▶ 来自某一数据源的记录:
○ ○ ○ ○ ○ ○ ○

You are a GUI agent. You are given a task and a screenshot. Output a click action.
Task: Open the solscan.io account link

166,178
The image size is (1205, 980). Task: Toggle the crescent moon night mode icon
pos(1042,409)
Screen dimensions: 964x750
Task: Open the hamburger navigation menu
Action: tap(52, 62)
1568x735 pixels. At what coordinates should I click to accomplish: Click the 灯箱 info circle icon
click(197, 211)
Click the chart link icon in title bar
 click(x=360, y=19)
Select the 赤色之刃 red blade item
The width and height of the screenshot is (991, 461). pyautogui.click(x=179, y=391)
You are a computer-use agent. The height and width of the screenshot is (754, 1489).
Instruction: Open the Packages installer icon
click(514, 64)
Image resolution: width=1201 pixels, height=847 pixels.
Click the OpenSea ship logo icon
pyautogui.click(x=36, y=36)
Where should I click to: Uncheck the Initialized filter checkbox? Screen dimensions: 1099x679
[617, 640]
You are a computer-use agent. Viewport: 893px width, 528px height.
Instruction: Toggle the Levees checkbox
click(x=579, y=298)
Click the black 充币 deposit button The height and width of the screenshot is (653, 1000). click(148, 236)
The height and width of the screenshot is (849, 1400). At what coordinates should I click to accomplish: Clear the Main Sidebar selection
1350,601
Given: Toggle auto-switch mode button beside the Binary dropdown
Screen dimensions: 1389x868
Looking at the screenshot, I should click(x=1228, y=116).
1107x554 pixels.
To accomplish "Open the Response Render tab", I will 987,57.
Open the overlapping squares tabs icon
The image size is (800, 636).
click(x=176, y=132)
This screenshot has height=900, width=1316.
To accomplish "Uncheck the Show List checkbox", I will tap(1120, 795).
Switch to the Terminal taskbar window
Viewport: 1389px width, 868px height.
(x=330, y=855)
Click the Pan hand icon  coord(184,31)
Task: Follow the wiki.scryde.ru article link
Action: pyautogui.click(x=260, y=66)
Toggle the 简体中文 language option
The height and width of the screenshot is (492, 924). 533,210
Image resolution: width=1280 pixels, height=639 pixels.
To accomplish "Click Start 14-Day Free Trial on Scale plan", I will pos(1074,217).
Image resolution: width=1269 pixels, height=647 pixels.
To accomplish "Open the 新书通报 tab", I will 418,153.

○ ○ ○ ○ ○ ○ ○

▶ 题目: 把上面清单中的各行排成编号列表，空行略去。

▶ 完成结果:
1. You are a GUI agent. You are given a task and a screenshot. Output a click action.
2. Task: Open the solscan.io account link
3. 166,178
4. The image size is (1205, 980). Task: Toggle the crescent moon night mode icon
5. pos(1042,409)
6. Screen dimensions: 964x750
7. Task: Open the hamburger navigation menu
8. Action: tap(52, 62)
9. 1568x735 pixels. At what coordinates should I click to accomplish: Click the 灯箱 info circle icon
10. click(197, 211)
11. Click the chart link icon in title bar
12.  click(x=360, y=19)
13. Select the 赤色之刃 red blade item
14. The width and height of the screenshot is (991, 461). pyautogui.click(x=179, y=391)
15. You are a computer-use agent. The height and width of the screenshot is (754, 1489).
16. Instruction: Open the Packages installer icon
17. click(514, 64)
18. Image resolution: width=1201 pixels, height=847 pixels.
19. Click the OpenSea ship logo icon
20. pyautogui.click(x=36, y=36)
21. Where should I click to: Uncheck the Initialized filter checkbox? Screen dimensions: 1099x679
22. [617, 640]
23. You are a computer-use agent. Viewport: 893px width, 528px height.
24. Instruction: Toggle the Levees checkbox
25. click(x=579, y=298)
26. Click the black 充币 deposit button The height and width of the screenshot is (653, 1000). click(148, 236)
27. The height and width of the screenshot is (849, 1400). At what coordinates should I click to accomplish: Clear the Main Sidebar selection
28. 1350,601
29. Given: Toggle auto-switch mode button beside the Binary dropdown
30. Screen dimensions: 1389x868
31. Looking at the screenshot, I should click(x=1228, y=116).
32. 1107x554 pixels.
33. To accomplish "Open the Response Render tab", I will 987,57.
34. Open the overlapping squares tabs icon
35. The image size is (800, 636).
36. click(x=176, y=132)
37. This screenshot has height=900, width=1316.
38. To accomplish "Uncheck the Show List checkbox", I will tap(1120, 795).
39. Switch to the Terminal taskbar window
40. Viewport: 1389px width, 868px height.
41. (x=330, y=855)
42. Click the Pan hand icon  coord(184,31)
43. Task: Follow the wiki.scryde.ru article link
44. Action: pyautogui.click(x=260, y=66)
45. Toggle the 简体中文 language option
46. The height and width of the screenshot is (492, 924). 533,210
47. Image resolution: width=1280 pixels, height=639 pixels.
48. To accomplish "Click Start 14-Day Free Trial on Scale plan", I will pos(1074,217).
49. Image resolution: width=1269 pixels, height=647 pixels.
50. To accomplish "Open the 新书通报 tab", I will 418,153.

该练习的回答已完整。